Prenons le cas d’un réseau social tel que Facebook : une information diffusée à vos « amis » peut être considérée comme ayant un caractère privé. Mais si vous avez (comme de nombreux utilisateurs de Facebook) des dizaines d' « amis », ayant eux-mêmes plusieurs dizaines d' « amis » – et ainsi de suite –, on comprend que toute information sensible que vous pourriez poster à caractère privé risque de devenir vite une information publique. Il en est de même pour vos états d’âme, si vous décidez de les « twitter »… Et de nombreux exemples de l’actualité récente ont montré comment les réseaux sociaux pouvaient être utilisés pour transformer une initiative privée en manifestation publique.

Peut-on exploiter l’information en circulation sur les médias sociaux ?

Bien entendu, ce glissement du privé vers le public peut survenir très vite, et de nombreuses entreprises ont interdit à leurs employés d'aller s’épancher sur leur blog durant les horaires de travail, pas simplement à des fins de productivité, mais aussi pour prévenir tout dérapage. Mais cette idée que les médias sociaux divulguent de manière subtile et collatérale des informations exploitables a récemment été étudiée par quelques académiques [4] et des hedge funds (tels que Derwent Capital Markets’ Absolute Return Fund, aussi surnommé « Twit Fund »). Ces derniers ont développé des « indices de sentiment » portant, par exemple, sur le cours d’une action. On savait déjà que les pratiques d’utilisation de l’Internet pouvaient dévoiler de manière implicite diverses informations (comme par exemple les « tendances » des moteurs de recherche [5]), mais là, il s’agit d’élaborer de manière automatique, à partir du contenu d’un média social, un « indice de sentiment » destiné à anticiper des variations de cours.

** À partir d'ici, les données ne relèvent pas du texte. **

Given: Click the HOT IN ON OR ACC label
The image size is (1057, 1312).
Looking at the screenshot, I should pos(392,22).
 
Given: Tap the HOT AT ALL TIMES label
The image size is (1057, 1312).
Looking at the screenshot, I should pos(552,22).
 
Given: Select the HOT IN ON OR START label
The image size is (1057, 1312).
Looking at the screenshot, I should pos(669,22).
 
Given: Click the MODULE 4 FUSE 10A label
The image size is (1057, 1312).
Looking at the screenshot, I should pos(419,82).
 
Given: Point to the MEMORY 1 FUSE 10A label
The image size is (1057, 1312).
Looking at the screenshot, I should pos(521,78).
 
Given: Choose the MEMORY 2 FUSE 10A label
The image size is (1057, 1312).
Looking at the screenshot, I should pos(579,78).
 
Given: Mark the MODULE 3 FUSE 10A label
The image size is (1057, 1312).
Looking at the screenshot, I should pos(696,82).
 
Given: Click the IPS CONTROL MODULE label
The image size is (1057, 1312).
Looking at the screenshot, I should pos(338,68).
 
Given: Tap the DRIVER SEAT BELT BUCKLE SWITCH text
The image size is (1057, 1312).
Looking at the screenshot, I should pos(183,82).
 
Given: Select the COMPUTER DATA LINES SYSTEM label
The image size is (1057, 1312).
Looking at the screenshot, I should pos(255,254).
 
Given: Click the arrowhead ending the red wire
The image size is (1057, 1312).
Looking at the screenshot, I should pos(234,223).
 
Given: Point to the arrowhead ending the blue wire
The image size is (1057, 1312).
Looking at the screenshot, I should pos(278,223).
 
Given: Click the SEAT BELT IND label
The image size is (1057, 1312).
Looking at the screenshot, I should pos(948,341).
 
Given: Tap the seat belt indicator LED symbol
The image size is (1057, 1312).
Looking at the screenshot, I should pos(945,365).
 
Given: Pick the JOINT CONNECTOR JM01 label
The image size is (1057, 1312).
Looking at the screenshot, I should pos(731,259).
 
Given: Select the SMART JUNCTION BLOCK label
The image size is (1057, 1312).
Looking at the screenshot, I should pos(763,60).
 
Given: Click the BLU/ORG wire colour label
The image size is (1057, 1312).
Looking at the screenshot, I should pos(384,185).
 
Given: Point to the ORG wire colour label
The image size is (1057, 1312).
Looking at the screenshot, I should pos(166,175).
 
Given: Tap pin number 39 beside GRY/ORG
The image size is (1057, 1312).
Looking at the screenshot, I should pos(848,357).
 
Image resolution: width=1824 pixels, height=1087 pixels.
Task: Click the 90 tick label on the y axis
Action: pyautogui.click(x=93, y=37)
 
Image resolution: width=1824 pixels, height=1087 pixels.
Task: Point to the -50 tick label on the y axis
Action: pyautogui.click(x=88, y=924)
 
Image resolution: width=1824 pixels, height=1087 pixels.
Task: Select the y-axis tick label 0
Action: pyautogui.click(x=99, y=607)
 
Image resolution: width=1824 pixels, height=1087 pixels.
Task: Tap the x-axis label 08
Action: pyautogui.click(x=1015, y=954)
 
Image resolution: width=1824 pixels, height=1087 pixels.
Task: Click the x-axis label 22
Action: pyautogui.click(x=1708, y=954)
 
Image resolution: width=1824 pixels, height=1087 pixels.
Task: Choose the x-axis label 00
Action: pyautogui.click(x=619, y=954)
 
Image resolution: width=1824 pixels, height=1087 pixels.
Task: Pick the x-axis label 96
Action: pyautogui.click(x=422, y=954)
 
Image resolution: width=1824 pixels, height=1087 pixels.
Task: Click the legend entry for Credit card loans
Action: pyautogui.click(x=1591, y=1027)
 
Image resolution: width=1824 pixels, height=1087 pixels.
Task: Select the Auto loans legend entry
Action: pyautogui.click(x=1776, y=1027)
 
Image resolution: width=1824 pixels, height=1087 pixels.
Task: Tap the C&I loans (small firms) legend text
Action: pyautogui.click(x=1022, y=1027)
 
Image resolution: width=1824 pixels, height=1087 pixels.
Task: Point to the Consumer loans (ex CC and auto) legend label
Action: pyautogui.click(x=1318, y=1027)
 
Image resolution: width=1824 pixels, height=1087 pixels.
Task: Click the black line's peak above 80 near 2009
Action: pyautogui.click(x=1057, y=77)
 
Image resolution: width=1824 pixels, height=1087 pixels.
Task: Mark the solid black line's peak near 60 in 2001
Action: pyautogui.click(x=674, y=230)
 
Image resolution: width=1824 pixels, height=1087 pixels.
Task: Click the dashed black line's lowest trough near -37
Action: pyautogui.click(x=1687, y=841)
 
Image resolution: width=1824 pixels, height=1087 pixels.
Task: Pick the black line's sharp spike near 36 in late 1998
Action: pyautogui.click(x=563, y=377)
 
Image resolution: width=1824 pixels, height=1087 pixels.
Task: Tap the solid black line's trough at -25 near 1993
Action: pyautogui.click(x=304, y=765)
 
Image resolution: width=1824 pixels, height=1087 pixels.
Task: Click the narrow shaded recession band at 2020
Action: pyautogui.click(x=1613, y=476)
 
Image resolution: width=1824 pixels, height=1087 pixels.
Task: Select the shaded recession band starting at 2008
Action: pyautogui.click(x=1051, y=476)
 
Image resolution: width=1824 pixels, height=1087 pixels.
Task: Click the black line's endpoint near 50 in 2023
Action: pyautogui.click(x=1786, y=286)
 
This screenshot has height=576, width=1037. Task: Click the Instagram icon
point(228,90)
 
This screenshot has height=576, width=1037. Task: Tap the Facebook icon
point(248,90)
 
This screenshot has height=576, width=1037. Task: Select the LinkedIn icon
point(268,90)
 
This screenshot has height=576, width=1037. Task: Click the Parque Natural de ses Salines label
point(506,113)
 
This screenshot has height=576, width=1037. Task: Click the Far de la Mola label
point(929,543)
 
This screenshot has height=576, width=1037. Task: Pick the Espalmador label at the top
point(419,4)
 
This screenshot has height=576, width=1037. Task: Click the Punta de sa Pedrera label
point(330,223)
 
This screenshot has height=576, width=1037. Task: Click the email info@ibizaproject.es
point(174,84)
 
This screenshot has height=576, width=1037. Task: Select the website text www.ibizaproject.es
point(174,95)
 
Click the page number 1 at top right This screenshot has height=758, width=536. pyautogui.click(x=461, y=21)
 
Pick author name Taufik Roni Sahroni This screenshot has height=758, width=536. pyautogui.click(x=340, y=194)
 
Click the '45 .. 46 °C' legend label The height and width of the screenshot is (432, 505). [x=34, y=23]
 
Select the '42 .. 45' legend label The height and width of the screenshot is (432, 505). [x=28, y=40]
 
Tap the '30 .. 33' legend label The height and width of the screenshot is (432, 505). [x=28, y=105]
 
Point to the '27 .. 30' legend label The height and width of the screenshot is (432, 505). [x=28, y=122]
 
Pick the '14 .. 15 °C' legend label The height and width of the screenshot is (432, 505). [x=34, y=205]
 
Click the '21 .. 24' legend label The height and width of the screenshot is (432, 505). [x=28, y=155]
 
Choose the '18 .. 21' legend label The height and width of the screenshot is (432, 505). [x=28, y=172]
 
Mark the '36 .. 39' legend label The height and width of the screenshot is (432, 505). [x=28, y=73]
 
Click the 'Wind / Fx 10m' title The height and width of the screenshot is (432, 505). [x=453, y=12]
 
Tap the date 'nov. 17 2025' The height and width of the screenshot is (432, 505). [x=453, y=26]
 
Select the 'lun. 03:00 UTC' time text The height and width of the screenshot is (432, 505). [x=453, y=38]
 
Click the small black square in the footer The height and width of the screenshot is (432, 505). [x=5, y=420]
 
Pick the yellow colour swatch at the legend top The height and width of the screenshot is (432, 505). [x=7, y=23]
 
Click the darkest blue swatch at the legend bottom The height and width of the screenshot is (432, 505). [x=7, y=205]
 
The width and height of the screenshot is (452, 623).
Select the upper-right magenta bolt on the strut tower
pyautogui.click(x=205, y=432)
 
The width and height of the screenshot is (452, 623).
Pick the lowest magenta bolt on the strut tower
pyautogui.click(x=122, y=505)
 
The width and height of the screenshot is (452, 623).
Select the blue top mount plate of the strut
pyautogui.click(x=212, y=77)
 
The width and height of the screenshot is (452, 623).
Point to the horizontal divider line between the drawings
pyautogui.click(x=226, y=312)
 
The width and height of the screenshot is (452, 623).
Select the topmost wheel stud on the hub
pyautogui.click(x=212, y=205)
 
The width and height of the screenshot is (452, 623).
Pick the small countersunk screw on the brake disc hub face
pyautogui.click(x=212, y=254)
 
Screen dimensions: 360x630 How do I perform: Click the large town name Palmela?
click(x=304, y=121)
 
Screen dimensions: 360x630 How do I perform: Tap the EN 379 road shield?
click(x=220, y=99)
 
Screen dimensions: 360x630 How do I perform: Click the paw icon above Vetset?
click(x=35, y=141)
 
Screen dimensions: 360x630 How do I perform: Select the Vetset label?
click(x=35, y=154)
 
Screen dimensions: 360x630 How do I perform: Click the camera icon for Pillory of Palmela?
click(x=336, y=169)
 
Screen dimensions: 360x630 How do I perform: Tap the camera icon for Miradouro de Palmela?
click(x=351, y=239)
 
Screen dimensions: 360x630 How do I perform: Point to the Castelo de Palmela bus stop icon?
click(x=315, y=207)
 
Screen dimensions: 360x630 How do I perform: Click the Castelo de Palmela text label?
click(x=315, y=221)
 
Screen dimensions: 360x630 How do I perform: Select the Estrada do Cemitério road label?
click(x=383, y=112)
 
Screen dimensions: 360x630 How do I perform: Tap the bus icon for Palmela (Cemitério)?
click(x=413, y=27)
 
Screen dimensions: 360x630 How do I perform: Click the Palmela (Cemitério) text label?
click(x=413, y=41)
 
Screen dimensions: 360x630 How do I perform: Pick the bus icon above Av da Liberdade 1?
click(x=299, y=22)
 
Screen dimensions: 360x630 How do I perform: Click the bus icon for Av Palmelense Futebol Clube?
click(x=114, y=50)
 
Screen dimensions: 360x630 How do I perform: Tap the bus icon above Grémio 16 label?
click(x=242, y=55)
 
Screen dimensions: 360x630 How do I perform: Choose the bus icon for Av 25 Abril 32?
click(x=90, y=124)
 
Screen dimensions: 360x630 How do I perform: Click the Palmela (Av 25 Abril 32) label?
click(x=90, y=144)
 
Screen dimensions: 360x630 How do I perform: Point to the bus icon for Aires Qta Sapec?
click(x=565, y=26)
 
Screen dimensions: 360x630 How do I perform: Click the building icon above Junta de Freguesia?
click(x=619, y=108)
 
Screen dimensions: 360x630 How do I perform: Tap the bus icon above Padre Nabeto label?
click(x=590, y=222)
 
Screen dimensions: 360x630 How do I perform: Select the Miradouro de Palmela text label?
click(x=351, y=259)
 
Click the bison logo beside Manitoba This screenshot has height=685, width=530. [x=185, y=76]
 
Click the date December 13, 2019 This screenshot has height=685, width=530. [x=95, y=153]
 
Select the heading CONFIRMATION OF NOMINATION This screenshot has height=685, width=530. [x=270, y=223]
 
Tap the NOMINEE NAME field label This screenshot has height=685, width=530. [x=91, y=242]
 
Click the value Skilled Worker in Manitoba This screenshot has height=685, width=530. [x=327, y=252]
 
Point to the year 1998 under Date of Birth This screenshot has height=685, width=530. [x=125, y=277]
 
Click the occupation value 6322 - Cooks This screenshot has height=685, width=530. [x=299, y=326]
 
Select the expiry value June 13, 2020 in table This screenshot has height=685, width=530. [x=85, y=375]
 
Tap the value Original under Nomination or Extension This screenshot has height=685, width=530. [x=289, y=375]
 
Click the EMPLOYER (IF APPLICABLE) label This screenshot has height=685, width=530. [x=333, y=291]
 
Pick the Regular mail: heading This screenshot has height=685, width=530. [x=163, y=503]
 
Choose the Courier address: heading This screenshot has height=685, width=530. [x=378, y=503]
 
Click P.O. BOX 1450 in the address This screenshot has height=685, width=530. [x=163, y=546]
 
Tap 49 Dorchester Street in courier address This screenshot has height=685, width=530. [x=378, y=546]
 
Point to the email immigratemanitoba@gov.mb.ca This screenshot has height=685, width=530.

Où mettre le curseur de la régulation ?

Le problème de la régulation des médias sociaux n’est pas simple. Bien sûr, il serait extrêmement dangereux de « surréguler » et de porter atteinte aux libertés individuelles, tout en gênant de surcroît la floraison de technologies si enrichissantes pour de nombreux aspects de la vie économique et sociale. Toutefois, et comme cela a déjà été observé avec la protection des données privées, il manque un cadre commun minimal permettant de réguler les médias sociaux. Par exemple, les réseaux sociaux opèrent souvent à partir de serveurs basés hors de l’Union européenne, et le développement du cloud computing rend encore plus difficile la localisation des fournisseurs de services, la traçabilité des communications et la tâche du régulateur dans toute enquête (qu’il s’agisse d’instruire des cas d’insider trading ou de rumeurs manipulatrices). Espérons donc que la Commission européenne et son « Digital Agenda for Europe » à l’horizon 2020 sera en mesure de faire avancer, sur le plan international, la mise en place d’un tel cadre commun.

 

[1] Définition proposée par Andreas Kaplan et Michael Haenlein pour le numéro spécial de RAM 2011 sur les médias sociaux.

[2] Fama E. (1970), « Efficient Capital Markets: A Review of Theory and Empirical Work », Journal of Finance, 1970, 25, pp. 283-317.

[3] Fama E. (1991), « Efficient Capital Markets II », Journal of Finance, déc. 1991, pp. 1574-1617.

[4] On pourra consulter l’étude « Twitter mood predicts the stock market » de Johan Bollen et al. à l’Indiana University.

[5] On pourra lire à ce sujet : Da Z., Engelberg J. et Pengjie G., « In Search of Attention », The journal of finance, Vol LXVI, n° 5, oct. 2011.